● AIM OF THE TASK
Copy the passage on the genetic algorithm between "The genetic algorithm" and "to room capacity.", inclusive, substituting "timetable" for "class schedule".

● PASSAGE FOR REVIEW
=== Section Start ===

The genetic algorithm operated based on a simulation of the evolutionary process, in which „individuals” (candidates for solutions) were evaluated and optimized over successive generations.

Basic Elements of the Algorithm:

1. Chromosome Representation:
   • A chromosome represented a potential class schedule. Each gene corresponded to an individual subject and contained information such as class time, room, and student group.
2. Fitness Function:
   • The function evaluated the quality of the class schedule, considering:
     • Minimization of scheduling conflicts.
     • Matching the number of students to room capacity.
     • Considering lecturer availability.
     • Respecting student preferences for class times (e.g., avoiding early morning classes).
3. Population Initialization:
   • The algorithm started by randomly generating a population of candidate solutions. Each schedule in this population was generated partially randomly but still respected basic constraints.
4. Selection:
   • Individuals with higher fitness function values had a greater chance of advancing to the next stages (e.g., roulette wheel selection or tournament selection).
5. Crossover:
   • Candidates were crossed to create a new class schedule by exchanging chromosome fragments (e.g., dividing into gene groups corresponding to different days of the week).
6. Mutation:
   • Small random changes were introduced in the chromosomes, such as shifting class times or changing rooms. This helped the algorithm avoid getting stuck in local minima.
7. Evolution:
   • The process of selection, crossover, and mutation was repeated for a defined number of generations or until stopping criteria were met (e.g., obtaining a schedule with a sufficiently high fitness function value).

3. Project Implementation Process

1. Collecting Input Data:

• The input data included:
  • A list of subjects assigned to student groups.
  • A list of available rooms with their capacities.
  • A schedule of lecturer availability.
  • Students’ time preferences.

2. Algorithm Implementation:

• The algorithm was implemented in Python using libraries such as numpy (for numerical computations) and matplotlib (for visualizing results).

=== Section End ===

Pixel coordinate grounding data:
=== Section Start ===

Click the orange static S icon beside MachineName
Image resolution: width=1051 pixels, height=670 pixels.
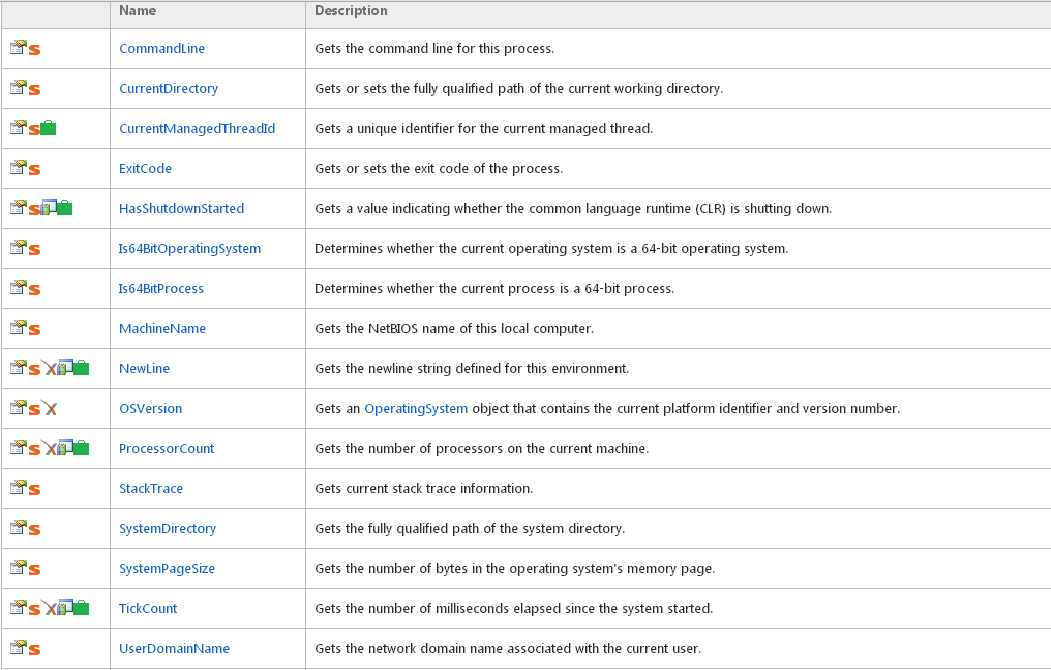(34, 329)
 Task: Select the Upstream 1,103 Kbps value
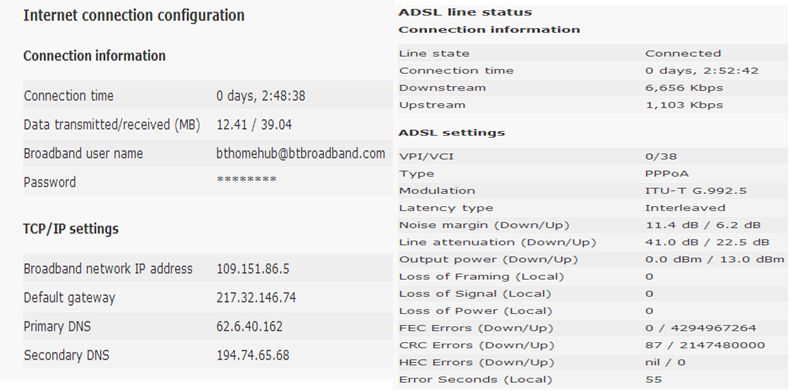tap(684, 105)
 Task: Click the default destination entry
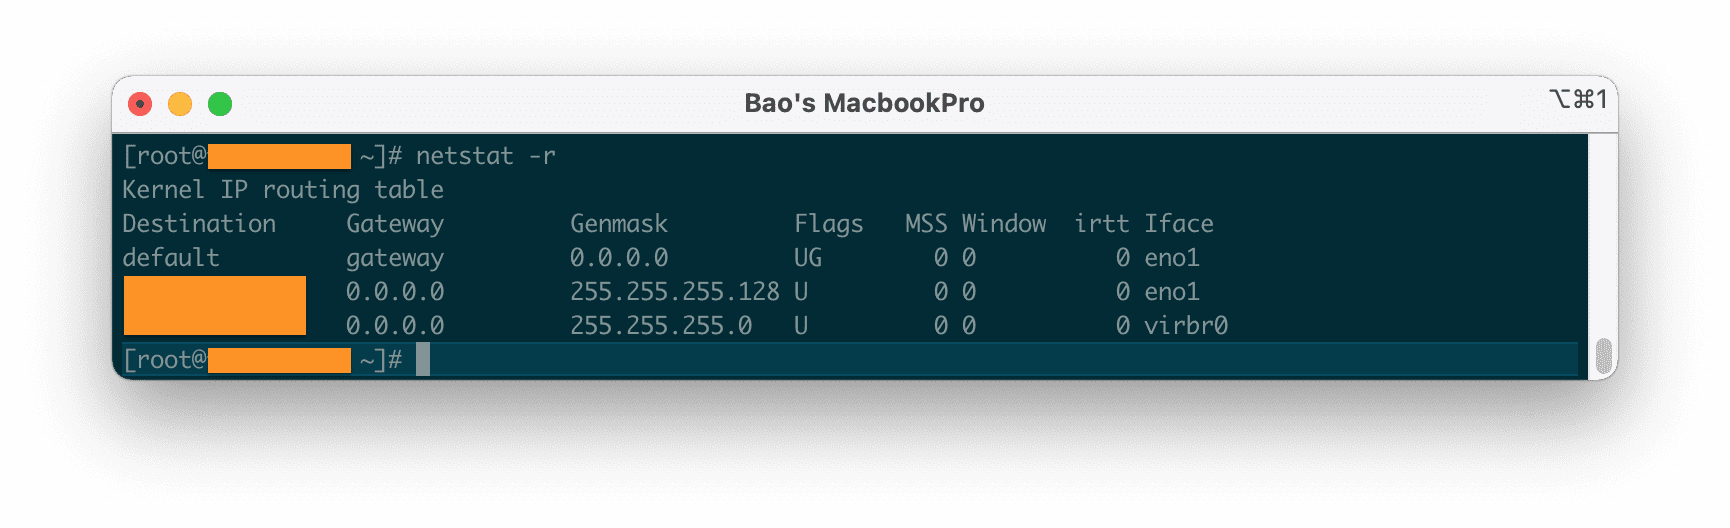(x=171, y=258)
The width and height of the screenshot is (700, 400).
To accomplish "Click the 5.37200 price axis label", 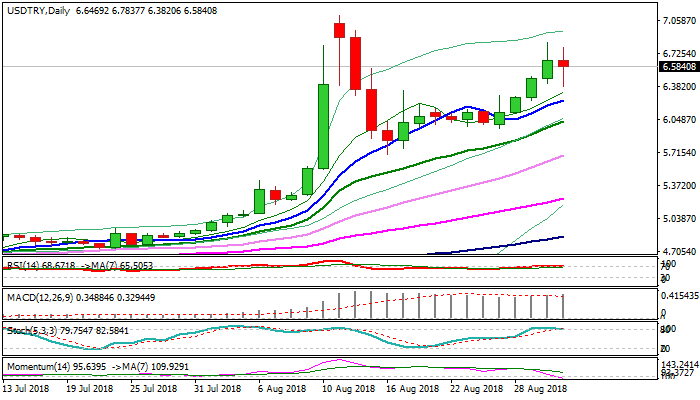I will tap(678, 186).
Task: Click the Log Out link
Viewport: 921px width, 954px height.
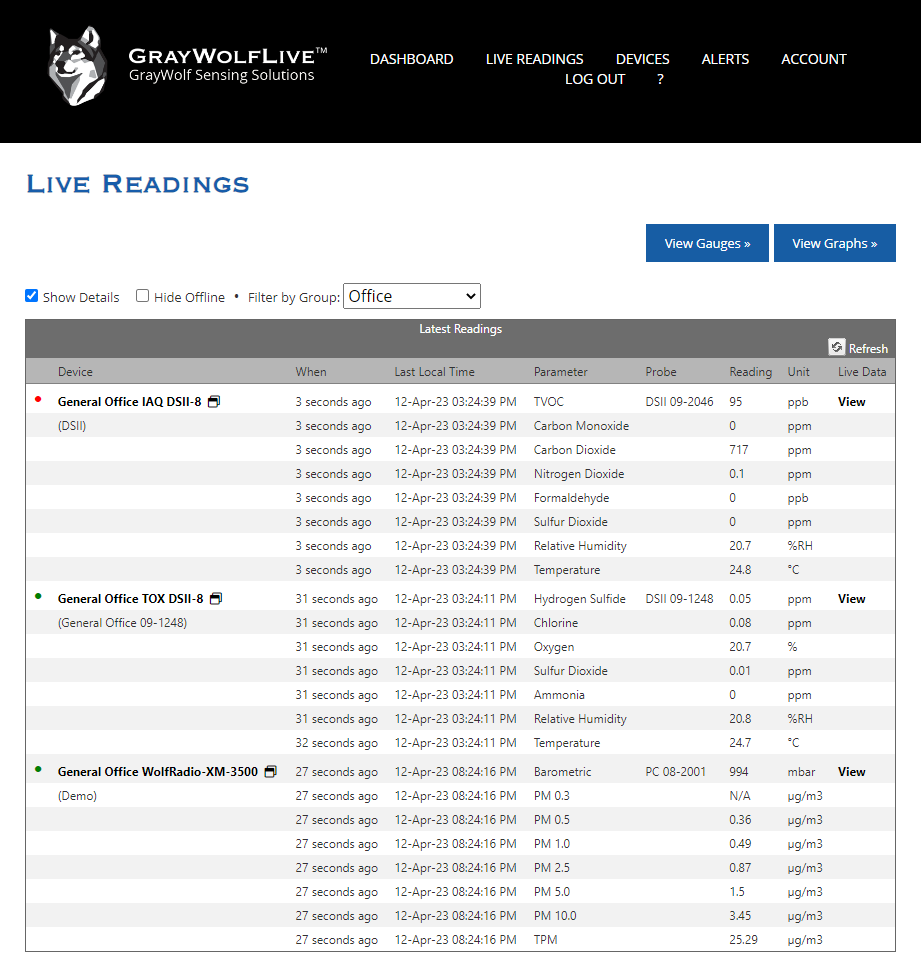Action: (x=595, y=79)

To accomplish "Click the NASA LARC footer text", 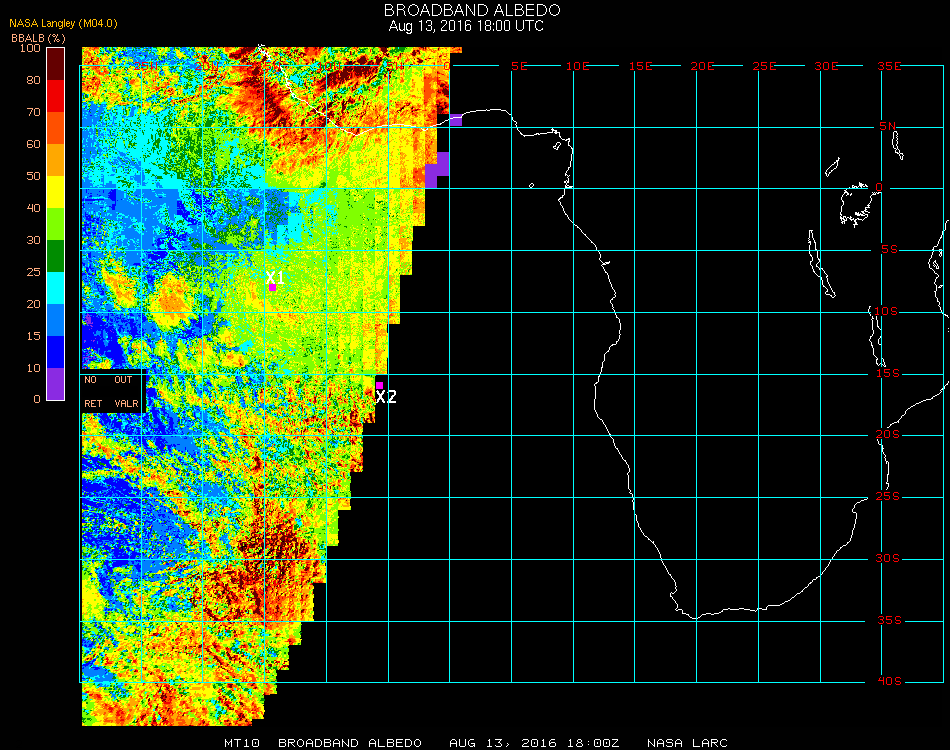I will coord(687,743).

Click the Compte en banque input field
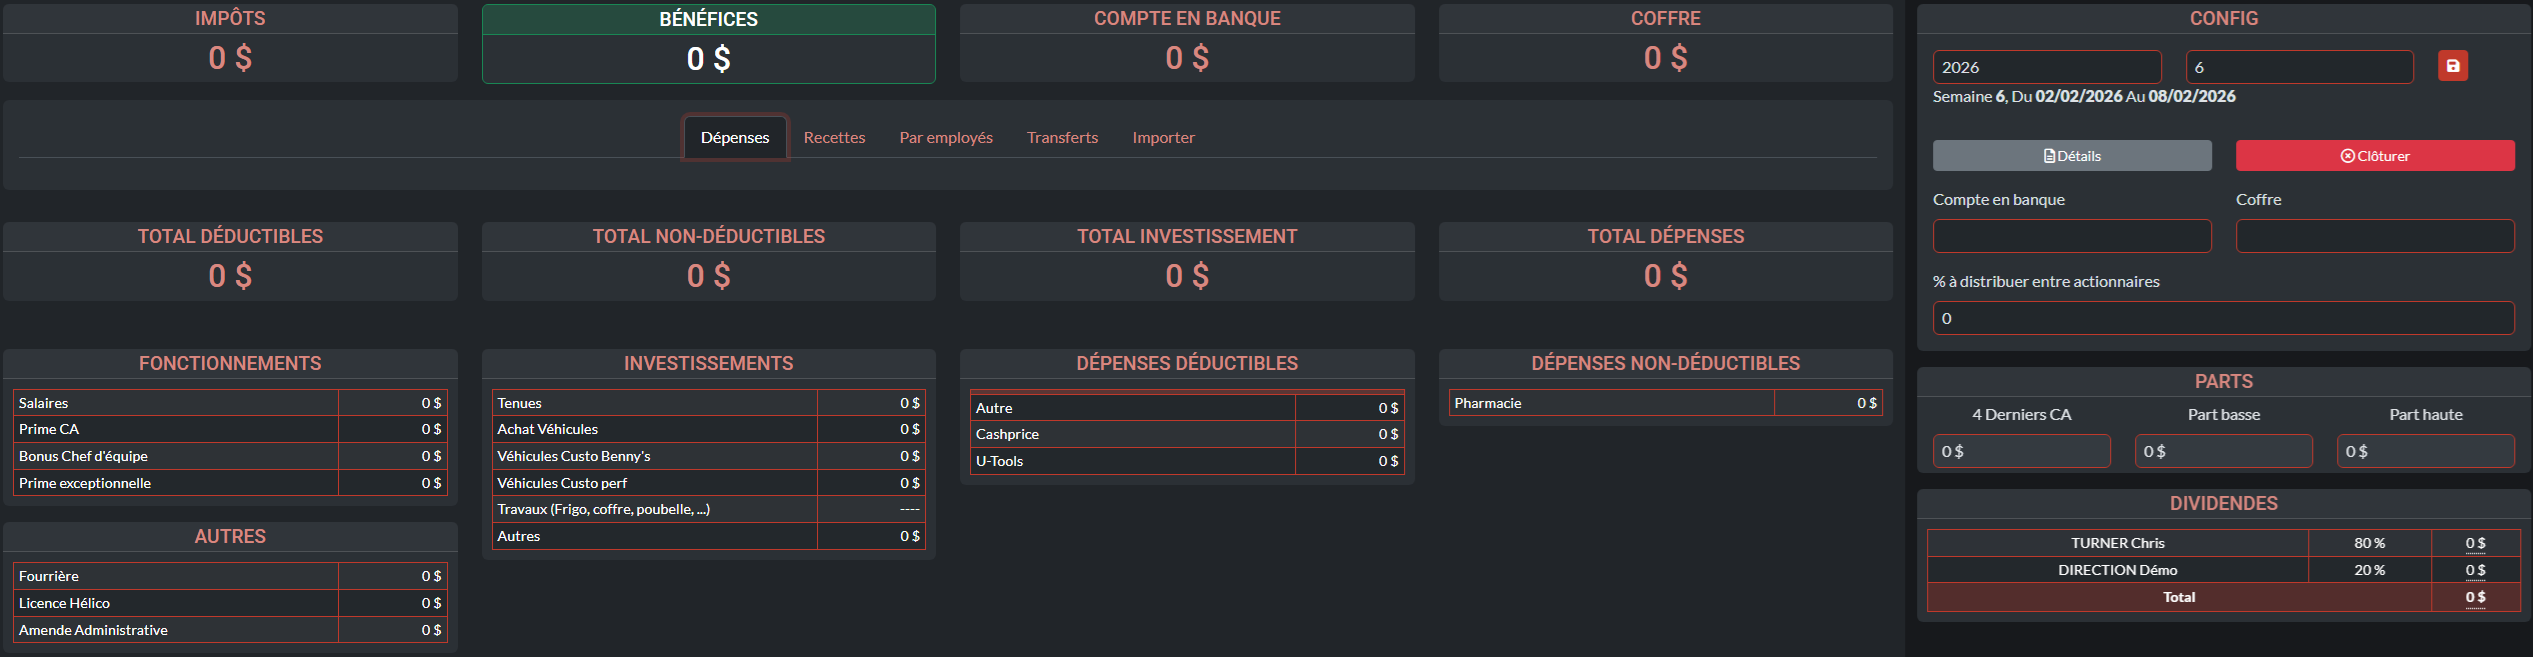point(2071,236)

=== Section End ===

● RESULT OF THE TASK
The genetic algorithm operated based on a simulation of the evolutionary process, in which „individuals” (candidates for solutions) were evaluated and optimized over successive generations.

Basic Elements of the Algorithm:

1. Chromosome Representation:
   • A chromosome represented a potential timetable. Each gene corresponded to an individual subject and contained information such as class time, room, and student group.
2. Fitness Function:
   • The function evaluated the quality of the timetable, considering:
     • Minimization of scheduling conflicts.
     • Matching the number of students to room capacity.